Número de endividados no RS recua em fevereiro

terça-feira, 17 de março de 2026

A Fecomércio-RS divulgou os resultados da Pesquisa de Endividamento e Inadimplência das Famílias (Peic-RS), da Confederação Nacional do Comércio (CNC), referentes a fevereiro de 2026. O levantamento indicou que 84,7% delas estavam endividadas, um leve recuo em relação a janeiro de 2026 (84,9%), permanecendo inferior ao observado no mesmo mês de 2025 (88,6%), o que sinaliza certa estabilidade no nível de endividamento ao longo do início do ano.
Os dados foram coletados em Porto Alegre nos dez últimos dias de janeiro. A pesquisa considera apenas dívidas associadas à tomada de crédito, como cartão, financiamentos e empréstimos, não incluindo contas de consumo, como água, energia elétrica ou telefonia.

CONTAS EM ATRASO

O levantamento indica que o percentual de famílias com contas em atraso em fevereiro foi de 27%, registrando aumento em relação a janeiro de 2026 (26,3%), mas permanecendo abaixo do observado em fevereiro de 2025 (30%). Quanto à inadimplência por faixa de renda, observa-se que a maior dificuldade de manter as contas em dia segue concentrada entre as famílias com renda de até 10 salários mínimos, cujo percentual avançou de 32,2% em janeiro de 2026 para 32,7% em fevereiro de 2026, ainda que inferior ao registrado no mesmo mês de 2025 (36,4%).

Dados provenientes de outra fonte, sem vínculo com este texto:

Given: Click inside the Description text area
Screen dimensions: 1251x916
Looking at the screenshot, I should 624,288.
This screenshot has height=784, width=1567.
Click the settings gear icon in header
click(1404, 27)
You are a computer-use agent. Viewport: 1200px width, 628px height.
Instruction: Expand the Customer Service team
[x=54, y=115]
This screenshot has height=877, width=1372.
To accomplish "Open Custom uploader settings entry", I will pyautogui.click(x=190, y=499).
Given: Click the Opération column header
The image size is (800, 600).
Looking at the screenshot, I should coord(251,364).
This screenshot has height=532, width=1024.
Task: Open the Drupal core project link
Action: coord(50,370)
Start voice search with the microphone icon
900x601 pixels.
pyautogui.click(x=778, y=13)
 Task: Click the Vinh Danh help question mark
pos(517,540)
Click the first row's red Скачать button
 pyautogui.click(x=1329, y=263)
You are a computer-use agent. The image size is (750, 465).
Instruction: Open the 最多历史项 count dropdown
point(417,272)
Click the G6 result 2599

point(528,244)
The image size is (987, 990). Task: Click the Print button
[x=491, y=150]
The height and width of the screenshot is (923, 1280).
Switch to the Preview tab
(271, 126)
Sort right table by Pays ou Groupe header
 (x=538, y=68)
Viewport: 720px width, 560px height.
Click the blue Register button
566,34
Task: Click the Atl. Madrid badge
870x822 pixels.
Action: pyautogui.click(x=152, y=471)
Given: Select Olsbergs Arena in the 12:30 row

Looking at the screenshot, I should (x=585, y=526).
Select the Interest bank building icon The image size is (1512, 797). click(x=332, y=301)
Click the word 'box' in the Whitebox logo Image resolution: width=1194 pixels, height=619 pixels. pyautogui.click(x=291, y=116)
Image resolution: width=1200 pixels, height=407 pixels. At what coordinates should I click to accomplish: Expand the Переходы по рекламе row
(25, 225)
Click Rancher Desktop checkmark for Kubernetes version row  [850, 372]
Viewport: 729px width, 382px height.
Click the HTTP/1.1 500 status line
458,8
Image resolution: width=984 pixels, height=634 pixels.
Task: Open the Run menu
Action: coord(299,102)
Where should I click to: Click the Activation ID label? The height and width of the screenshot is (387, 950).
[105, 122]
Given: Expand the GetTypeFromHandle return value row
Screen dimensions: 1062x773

Já entre as famílias com renda superior a 10 salários mínimos, o indicador também acelerou na margem, passando de 6,6% para 7,3% no mesmo período, mantendo-se, contudo, abaixo do observado em fevereiro de 2025 (10,2%). Por fim, o percentual de famílias que declararam não ter condições de regularizar nenhuma parte das dívidas em atraso foi de 1,5% em fevereiro, após 1,4% em janeiro deste ano, permanecendo abaixo do observado em fevereiro de 2025 (2,2%).
IMPACTOS
Para o presidente do Sistema Fecomércio-RS, Sesc, Senac e Ifep, Luiz Carlos Bohn, os dados dos próximos meses são aguardados com expectativa, uma vez que devem refletir a redução do Imposto de Renda. Segundo o dirigente, a mudança nas regras pode ter impacto positivo sobre a inadimplência.

"O ponto de destaque da Peic de fevereiro de 2026 é a alta marginal da inadimplência, combinada ao elevado comprometimento da renda com o pagamento das dívidas e ao aumento do tempo médio das dívidas. No próximo mês, poderemos observar se o reajuste do salário mínimo, associado à redução do IR, em especial para aqueles que recebem entre dois salários mínimos e R$ 5 mil, foi capaz de gerar algum tipo de alívio à inadimplência", completa.